WHAT NEEDS TO BE DONE.
Starting at the line that holds "Task: Select SEPA" and stopping at the line that holds "You are a computer-use agent. This", restate the records below word for word, with both of those lines included.

DATA TO EXAMINE.
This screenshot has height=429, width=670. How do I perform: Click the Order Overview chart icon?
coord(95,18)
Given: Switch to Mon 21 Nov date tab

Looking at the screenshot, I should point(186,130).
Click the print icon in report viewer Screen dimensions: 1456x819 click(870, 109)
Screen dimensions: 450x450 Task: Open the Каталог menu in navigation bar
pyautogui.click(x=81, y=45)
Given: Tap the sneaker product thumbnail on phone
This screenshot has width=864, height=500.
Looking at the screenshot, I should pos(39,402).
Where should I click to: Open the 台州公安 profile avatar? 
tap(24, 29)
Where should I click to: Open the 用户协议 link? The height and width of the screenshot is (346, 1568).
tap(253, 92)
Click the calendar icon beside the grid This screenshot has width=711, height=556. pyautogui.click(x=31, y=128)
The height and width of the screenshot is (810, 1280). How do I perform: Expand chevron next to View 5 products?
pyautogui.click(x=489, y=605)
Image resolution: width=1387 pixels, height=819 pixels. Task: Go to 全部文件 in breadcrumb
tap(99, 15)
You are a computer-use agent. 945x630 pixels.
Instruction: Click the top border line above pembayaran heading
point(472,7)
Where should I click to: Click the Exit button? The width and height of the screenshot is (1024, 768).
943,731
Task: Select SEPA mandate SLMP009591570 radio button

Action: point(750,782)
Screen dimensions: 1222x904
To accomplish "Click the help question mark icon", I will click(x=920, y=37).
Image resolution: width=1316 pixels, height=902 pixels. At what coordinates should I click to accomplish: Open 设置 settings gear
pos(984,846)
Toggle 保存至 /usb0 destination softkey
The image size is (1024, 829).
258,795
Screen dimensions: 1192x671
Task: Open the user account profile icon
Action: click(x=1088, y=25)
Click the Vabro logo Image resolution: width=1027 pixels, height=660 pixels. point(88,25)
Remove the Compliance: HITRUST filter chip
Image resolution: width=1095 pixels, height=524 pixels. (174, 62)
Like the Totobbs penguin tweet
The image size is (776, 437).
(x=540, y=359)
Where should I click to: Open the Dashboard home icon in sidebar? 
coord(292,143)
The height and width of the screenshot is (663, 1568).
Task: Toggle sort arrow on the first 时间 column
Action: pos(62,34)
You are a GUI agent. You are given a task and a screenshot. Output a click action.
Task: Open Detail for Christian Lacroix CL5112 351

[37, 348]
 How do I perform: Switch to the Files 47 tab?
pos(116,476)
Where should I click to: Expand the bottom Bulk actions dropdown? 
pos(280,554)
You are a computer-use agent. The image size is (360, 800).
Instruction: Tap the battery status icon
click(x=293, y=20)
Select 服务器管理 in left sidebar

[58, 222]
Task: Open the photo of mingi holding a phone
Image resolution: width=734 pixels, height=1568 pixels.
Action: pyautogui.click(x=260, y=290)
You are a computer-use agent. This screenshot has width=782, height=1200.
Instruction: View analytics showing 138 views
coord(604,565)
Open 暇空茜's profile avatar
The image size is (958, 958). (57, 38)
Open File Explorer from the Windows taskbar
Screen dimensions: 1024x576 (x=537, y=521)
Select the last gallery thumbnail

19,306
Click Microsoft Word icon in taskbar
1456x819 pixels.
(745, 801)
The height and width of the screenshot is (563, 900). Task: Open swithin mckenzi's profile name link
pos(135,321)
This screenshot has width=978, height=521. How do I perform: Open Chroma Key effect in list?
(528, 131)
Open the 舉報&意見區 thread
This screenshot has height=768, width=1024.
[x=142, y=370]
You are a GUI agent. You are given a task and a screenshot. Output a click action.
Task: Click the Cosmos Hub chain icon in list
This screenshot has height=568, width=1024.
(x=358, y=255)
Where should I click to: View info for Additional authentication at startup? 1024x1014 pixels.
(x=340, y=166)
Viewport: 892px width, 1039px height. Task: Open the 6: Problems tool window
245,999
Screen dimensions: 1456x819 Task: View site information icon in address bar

WRITTEN ANSWER.
Task: Select SEPA mandate SLMP009591570 radio button

Action: point(750,782)
Screen dimensions: 1222x904
To accomplish "Click the help question mark icon", I will click(x=920, y=37).
Image resolution: width=1316 pixels, height=902 pixels. At what coordinates should I click to accomplish: Open 设置 settings gear
pos(984,846)
Toggle 保存至 /usb0 destination softkey
The image size is (1024, 829).
258,795
Screen dimensions: 1192x671
Task: Open the user account profile icon
Action: click(x=1088, y=25)
Click the Vabro logo Image resolution: width=1027 pixels, height=660 pixels. point(88,25)
Remove the Compliance: HITRUST filter chip
Image resolution: width=1095 pixels, height=524 pixels. (174, 62)
Like the Totobbs penguin tweet
The image size is (776, 437).
(x=540, y=359)
Where should I click to: Open the Dashboard home icon in sidebar? 
coord(292,143)
The height and width of the screenshot is (663, 1568).
Task: Toggle sort arrow on the first 时间 column
Action: pos(62,34)
You are a GUI agent. You are given a task and a screenshot. Output a click action.
Task: Open Detail for Christian Lacroix CL5112 351

[37, 348]
 How do I perform: Switch to the Files 47 tab?
pos(116,476)
Where should I click to: Expand the bottom Bulk actions dropdown? 
pos(280,554)
You are a computer-use agent. The image size is (360, 800).
Instruction: Tap the battery status icon
click(x=293, y=20)
Select 服务器管理 in left sidebar

[58, 222]
Task: Open the photo of mingi holding a phone
Image resolution: width=734 pixels, height=1568 pixels.
Action: pyautogui.click(x=260, y=290)
You are a computer-use agent. This screenshot has width=782, height=1200.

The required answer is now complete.